So you should use it carefully in OS X 10.11.1 with your own risk.

Thanks for the information.

I guess I'll use the command which KALLT suggested ("sudo trimforce enable") instead then.



...just read this:

"About Cindori's Disk Sensei and Trim Enabler:

I can already see the confusion growing due to Cindor's intentionally vague statements. The method that Cindori (Disk Sensei/Trim Enabler) is bringing out is *identical* to the "trimforce" command method in my guide. He has created his own .kext file that injects the "Force Data Set Management = YES" option in the exact same way as the official extension. His method is not "safer" at all. It's the exact same thing; with one small difference: He installs the injector to /Library whereas the trimforce tool installs the injector to /System/Library - and the latter is protected by "rootless" on El Capitan, but that seems like an oversight on Apple's part. Either way, you can easily disable rootless, run trimforce, and re-enable rootless on the current El Capitan beta (instructions for that are in the link above). Moreover, it's very likely that Apple is going to fix it before release so that you don't need to even temporarily disable rootless to run trimforce.
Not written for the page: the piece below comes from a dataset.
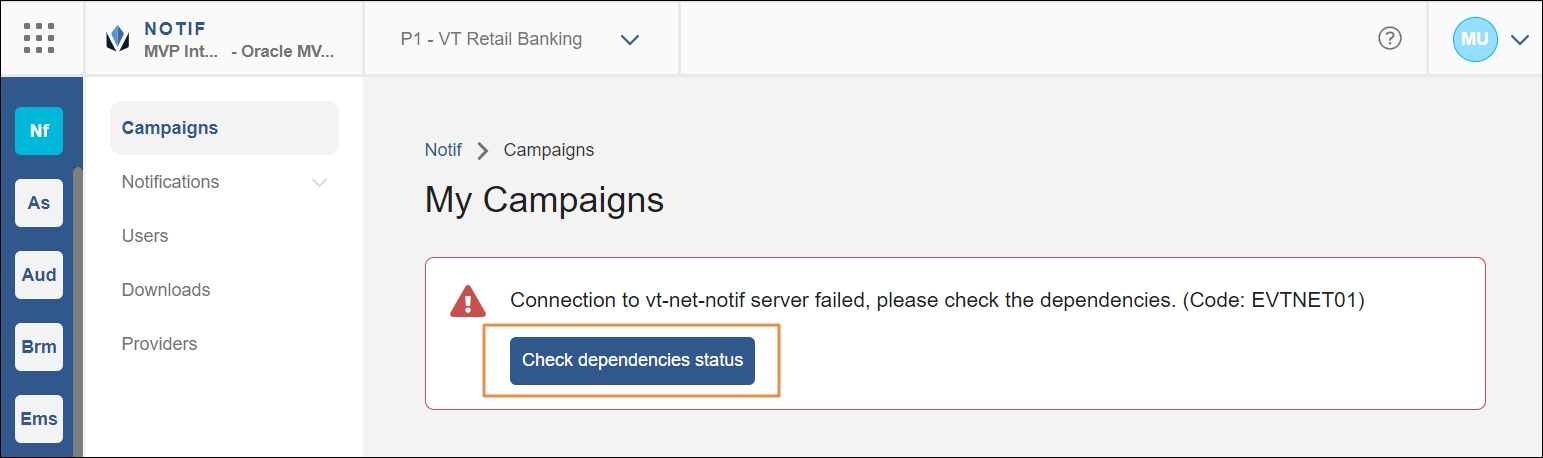Expand the Notifications submenu chevron
The height and width of the screenshot is (458, 1543).
pos(319,182)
I'll say it one more time: There is no reason whatsoever to use Cindori's injector instead of Apple's injector; they do the *exact* same thing. I even suggest using Apple's since they're the ones who created the method, and if any of the implementation details ever change they'll be the first to update their official kext.

There are plenty of reasons to use Cindori's Disk Sensei: Disk space visualization, benchmarking, SMART health monitoring, various tweaks to prolong SSD life (like "noatime"). "TRIM enabling" is no longer a reason to own the tool."

Link:
https://www.macrumors.com/2015/07/01/os-x-trim-ssd/
 
Last edited:

KALLT

macrumors 603
Sep 23, 2008
5,380
3,415
Trim Enabler has some diagnostic tools and "tweaks". If you're purely interested in TRIM then it is indeed obsolete. As a rule of thumb, it is generally advisable to prefer system methods when they do the same thing.
 

amoergosum

macrumors 6502
Original poster
Oct 20, 2008
377
43
Ok...I just used the "sudo trimforce enable" command. My SSD is a Samsung Evo 840.
Everything seems to be working fine.

Thank you guys!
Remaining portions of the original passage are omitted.